OTHERWISE I have my two beautiful children and my beautiful marriage and my beautiful house and my own resume to show for my time here on Earth. Is that it? HECK NO! There are so many things on my bucket list that are FULL. I have lived a good life. I have done great things–fed the homeless, cared for kids, worked at nonprofits,  hugged the despairing, given to the needy, written the truth, tried to stop death–Let me be clear: I do not feel a sense of disappointment because all my books haven’t been written and therefore published. I do not feel a sense of shame. Not here. NO. I have this life. And it is AMAZING. But books there will be. People, books there will be. Melinda L. Barnes will write books that you will want to read. That’s the mantra that’s been living in my head since I was seven. Here I am: Age 40. Ready to write the books.

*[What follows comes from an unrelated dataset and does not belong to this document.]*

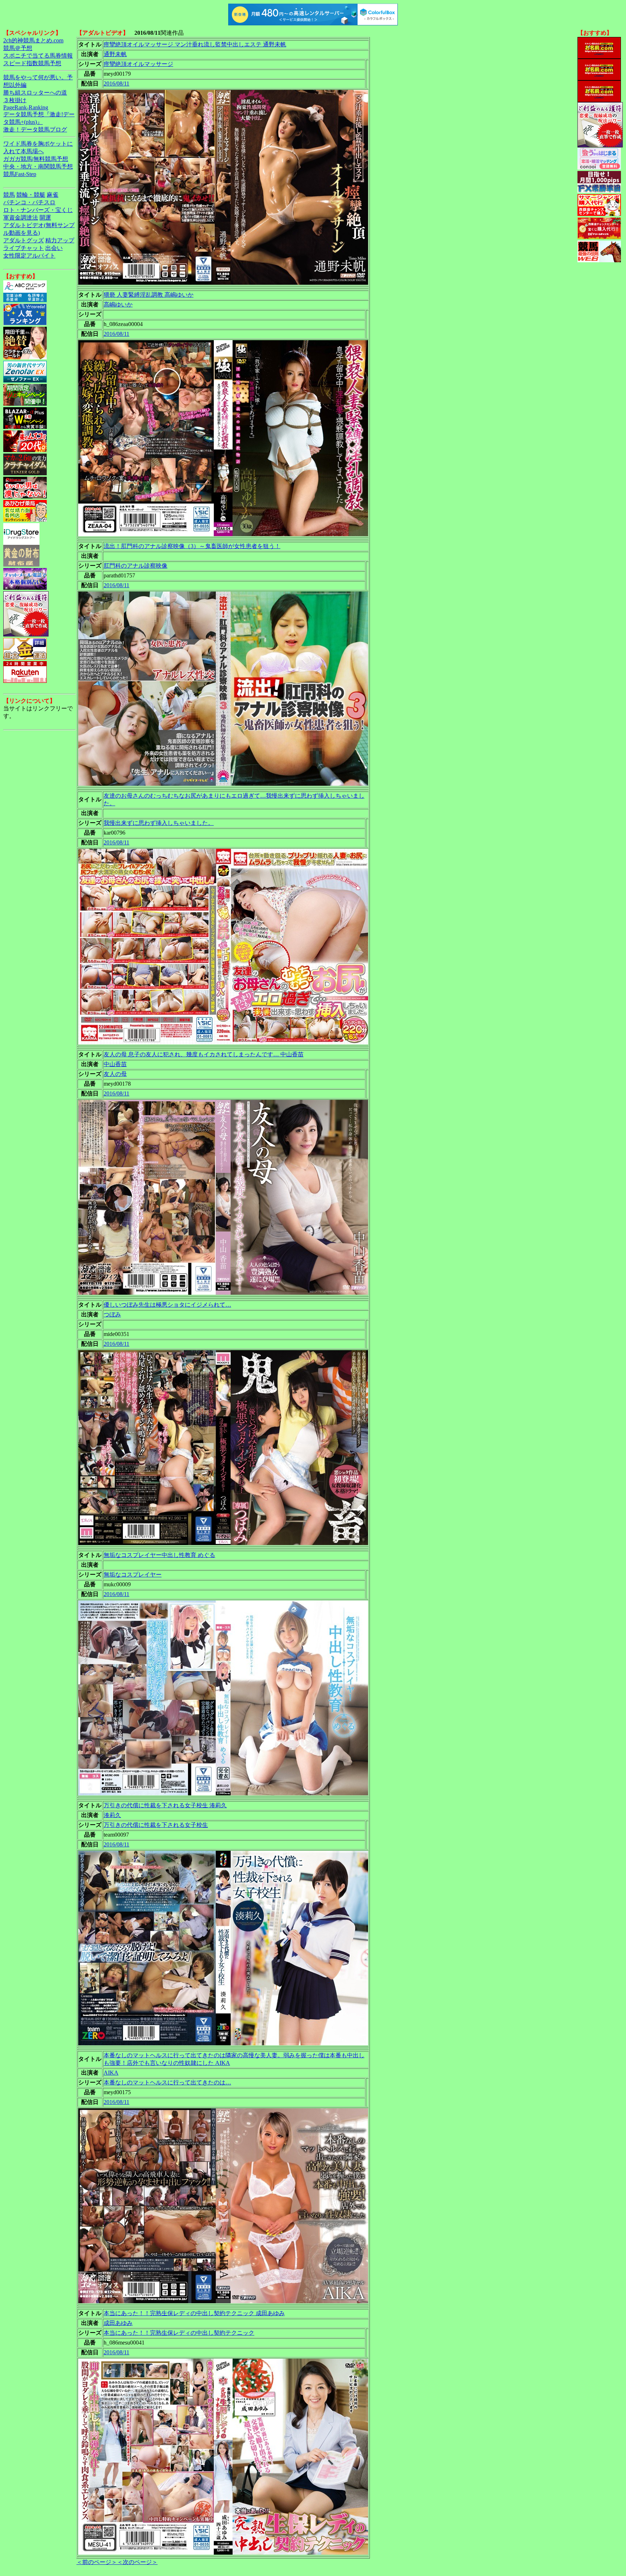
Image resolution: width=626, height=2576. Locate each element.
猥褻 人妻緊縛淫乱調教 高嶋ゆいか (148, 295)
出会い (54, 248)
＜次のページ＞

And you know what? Life happens. Truth happens. There isn’t anything worth more than the truth. I realize this time and time again as I travel through life and find respite in the morals and values of my family. My dear Grandpa Howard was voted to speak as the keynote speaker at my uncle’s graduation in the 1960s for the Bainbridge High graduation–and he spoke about possibility and truth and the morals of a good life. He spoke about values and goodness and living life well. He didn’t speak about cutting corners. Who speaks about cutting corners and how to lie your way through an otherwise boring life at a high school graduation? Nobody. Nobody does that. And if they do, their words are not remembered. So. I have my Grandpa and my Grandma to believe in. And I believe in them all the time.

Truth matters. It always does.

So I am here to say as I resound my 40-year-old yawp that THIS IS THE ONLY LIFE YOU’LL LIVE AS YOU. What do you want to do with it? What is your mark? What is your message?

And what I want to say today is that there are messages in your life as you wander through your beautiful life. They are the messages that ensure that you will live your best life. Whatever those messages might be, they are there–and you need to pay attention, because they are speaking to you. Whether they are messages telling you to move on and choose something better, or whether they are messages highlighting your worst moment rather than your best, they are the messages that are saying (trumpeting/broadcasting/yelling) that you should live your best life NOW.

Today, as I think through all of this, I am pausing for a moment and considering where I live now. I have to be honest: It is my dream. It is the place I have always wanted to live. This is the home that needed me, and that we needed to live in. This is the farmhouse dream that my whole life needed, and it’s the farmhouse home that we will live in forever, until our lives are done and the legacy passes on to our generations that follow.

I find peace in blossoming trees. I find peace in flowers. I find inspiration in the greening of a meadow. I, like Anne of Green Gables and Laura Ingalls Wilder, have big dreams about how we will live on this land.

But in all of it, in all of the dreams and the hopes and the attempts, I will say this big huge thing in this big huge public space: My Dreams Matter. They all come into play, in the end. I could be hanging out in a tent on the corner of Madison and First Streets in Seattle, and my hopes would still matter. Just like yours.

And I am asking you today to have faith in your hopes and dreams, whatever they might be, and to have some very specific goals around those. Tell me about them. Talk to all of us here, please. And keep it going. I can’t wait to watch as you journey toward your big hopes and dreams.

Because, as it turns out, if you keep the journey in mind, it all works out. It always does–if you work hard enough. So keep your best journey in mind. Here are a few photos of our little farmhouse on Bainbridge Island–the house I think we were always meant to live in. It’s just one part of the whole big deal. And while we live here, we will work to keep our next phase of big dreams alive and thriving.